No caminho para Avis, Bonifácio explicou ao curioso Maurício, com quem dividia o transporte, a história do gato Félix.
- Tudo começou quando o bom do Sousa um dia chegou a casa e deu de caras com um puto cheio de piercings, colega de faculdade da filha Sandra. O homem ficou preocupado.
- Não estou a ver…
- Então, Maurício… A Sandra é filha única e o ai Jesus do Sousa. Ele ficou preocupado porque não concebia a ideia que a filha pudesse enrabichar-se por um tipo cheio argolas na boca, nas orelhas, no sobrolho e sabe-se lá mais onde.
- Sim, mas e o gato?
- Calma… Passados uns dias, o Sousa descobriu lá por casa um espécime humano de cabelo rapado e cheio de tatuagens. Ele era braços, ombros, pescoço e sabe-se lá mais o quê. Ficou ainda mais preocupado.
- É então que entra o gato…
- Não. Tempos depois, apareceu-lhe em casa um puto barbudo e com uma cabeleira até meio das costas, de auscultadores nos ouvidos, olhos meio vidrados e movendo ritmadamente a cabeça, como se estivesse atacado pela doença de Parkinson. A preocupação aumentou.
- Sim, mas onde é que entra o gato?
- É já a seguir… Um dia o Sousa é surpreendido com a visita de um colega da filha que não tinha piercings, tatuagens ou movimentos estranhos de carola. Um puto normalíssimo, cabelo curto e lavado, ar certinho, alegre… O Sousa mira-o de alto a baixo, dá meia volta e vê-lhe estampado nas costas da t-shirt a seguinte frase: “ Pesca é a minha paixão”.
-…
- Mete conversa com o rapaz e descobre que ele é pescador desportivo. Fica maluco. Um tipo assim é que lhe convinha para genro, pensou. Na visita seguinte, para estudar com a filha, o catraio aborda o Sousa e pergunta-lhe o que há-de oferecer à Sandra no aniversário, que era daí a dias. Aí, o nosso amigo não resiste e atira uma cartada decisiva. Diz: “Ofereça-lhe um gato”. O puto fica espantado. “Um gato, Sr. Sousa?”. Ao que o pai casamenteiro respondeu qualquer coisa como isto: “Sim, meu amigo. A Sandra desde miúda que quis ter um gato. Porém, eu e a mãe nunca autorizámos, para não termos maçadas e para não arranjarmos mais uma distracção à moça, que tinha tendência para se dispersar em prejuízo dos estudos”.
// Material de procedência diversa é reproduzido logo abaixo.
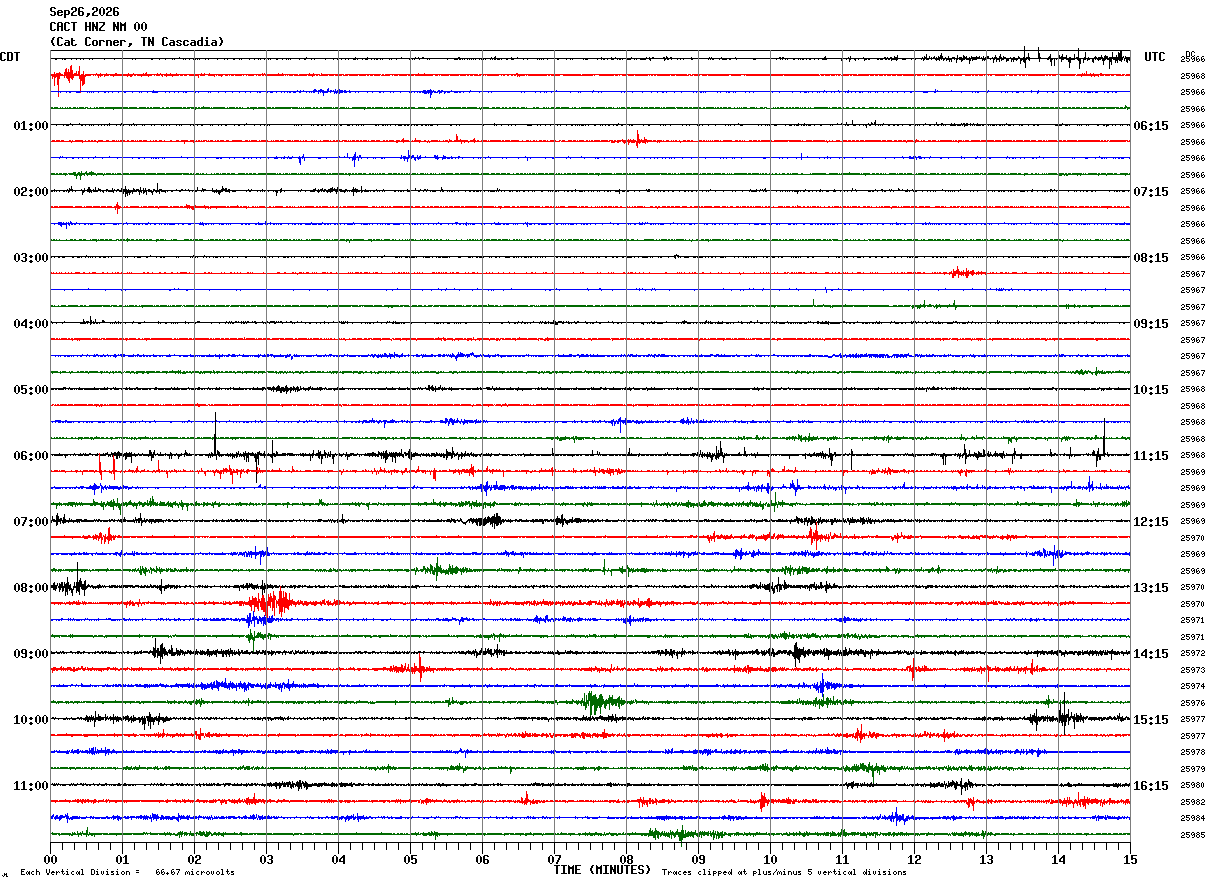Select the CACT HNZ NM 00 station label
This screenshot has width=1210, height=886.
tap(98, 27)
- E o puto, o Nélson, ofereceu-lhe o gato.
- Exactamente, um gatinho preto com malhas brancas. A Sandra ficou louca de alegria e muito tocada com a oferta. A partir daqui, as versões divergem. As pessoas mais ligadas à família da moça crêem que o gato foi comprado numa loja fina de animais. Os conhecidos do Nélson juram a pés juntos que o Nelsinho das garotas, como era conhecido no meio mais chegado, tinha pura e simplesmente roubado um dos gatinhos da Fernanda peixeira, sua vizinha e fornecedora de sardinha para engodo, numa das vezes que foi lá a casa namoriscar-lhe a filha Vanessa.
- O Nélson!? O nosso companheiro da pesca Nélson!?
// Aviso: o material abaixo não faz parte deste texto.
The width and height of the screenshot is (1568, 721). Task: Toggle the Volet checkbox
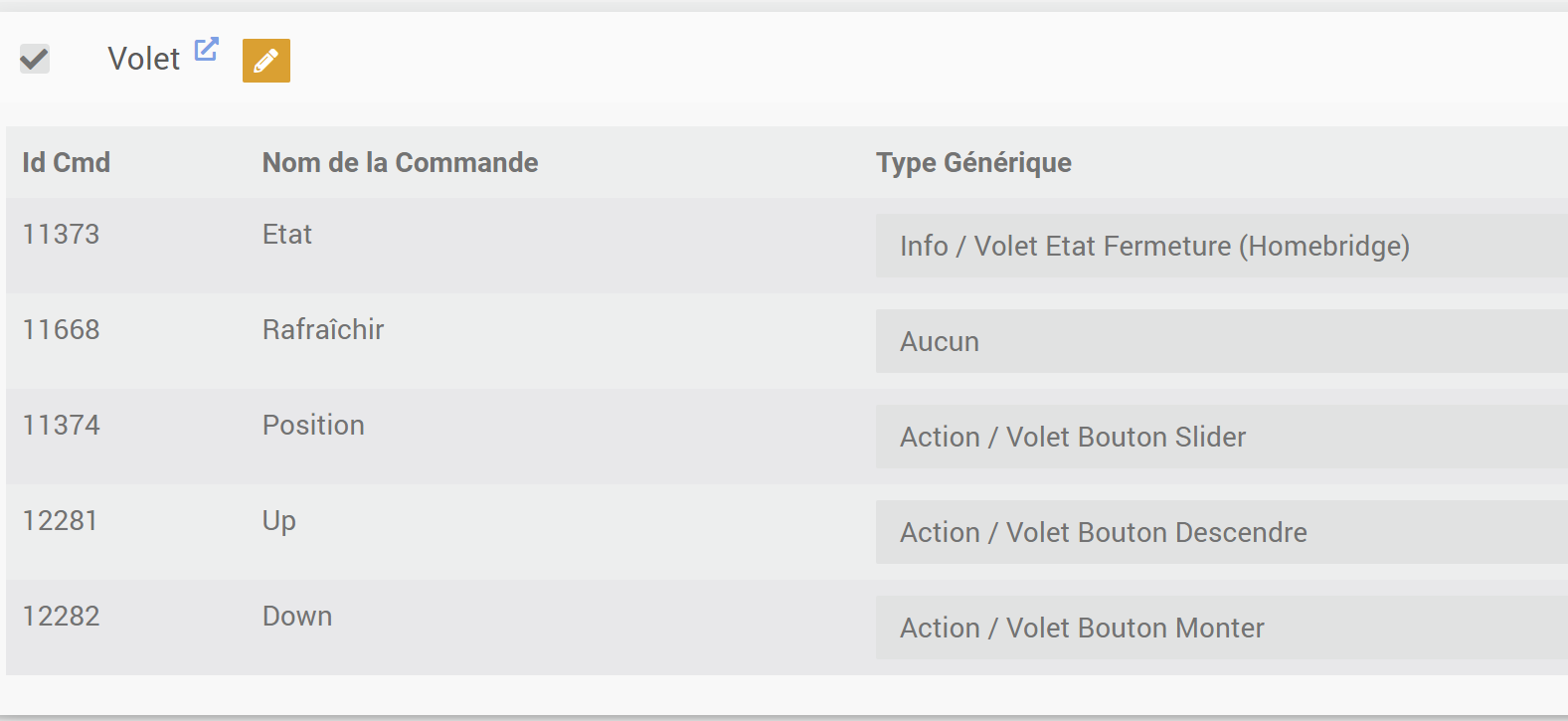(x=35, y=59)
- Nem mais. O bom do Nelsinho era não só um índio de primeira mas também um mulherengo de alto coturno.
- E o Sousa?... Não tomou conhecimento desse facto?
- Parece que não. Entretanto começaram a ir à pesca juntos e, passado cerca de um ano, houve casório. Entretanto, o bom do Nélson, foi enchendo o Félix de carpas, barbos, taínhas e salemas, até que o gato ia morrendo com uma doença de fígado.
Duas viaturas atrás, rodando entre Coruche e Mora, Fonseca questionou o seu grande e íntimo amigo Sousa, concentrado na condução.
- Então, o teu genro já perdeu a mania das conquistas.
- Não me digas nada. Estou farto de concursos e treinos, no mar e no rio. Mas tem de ser. Tenho que manter aquele pardal ocupado, senão…
- Senão aparecem-te mais umas fabianas a queixarem-se do Nelsinho das garotas.
- Cala-te, pá… Se a minha filha ou a minha mulher soubessem que nas vésperas do casamento tive que despachar três despeitadas, quem era posto fora de casa era eu.
- Quem te mandou a ti dares aquela dica do gato…
- E não sabes a melhor… O sacana, lá onde roubou o bichano, não teve cuidado nenhum. O gatinho vinha cheio de pulgas! Eu é que dei por isso e, às escondidas, tive de lhe dar banho com um desinfestante, para compor a coisa.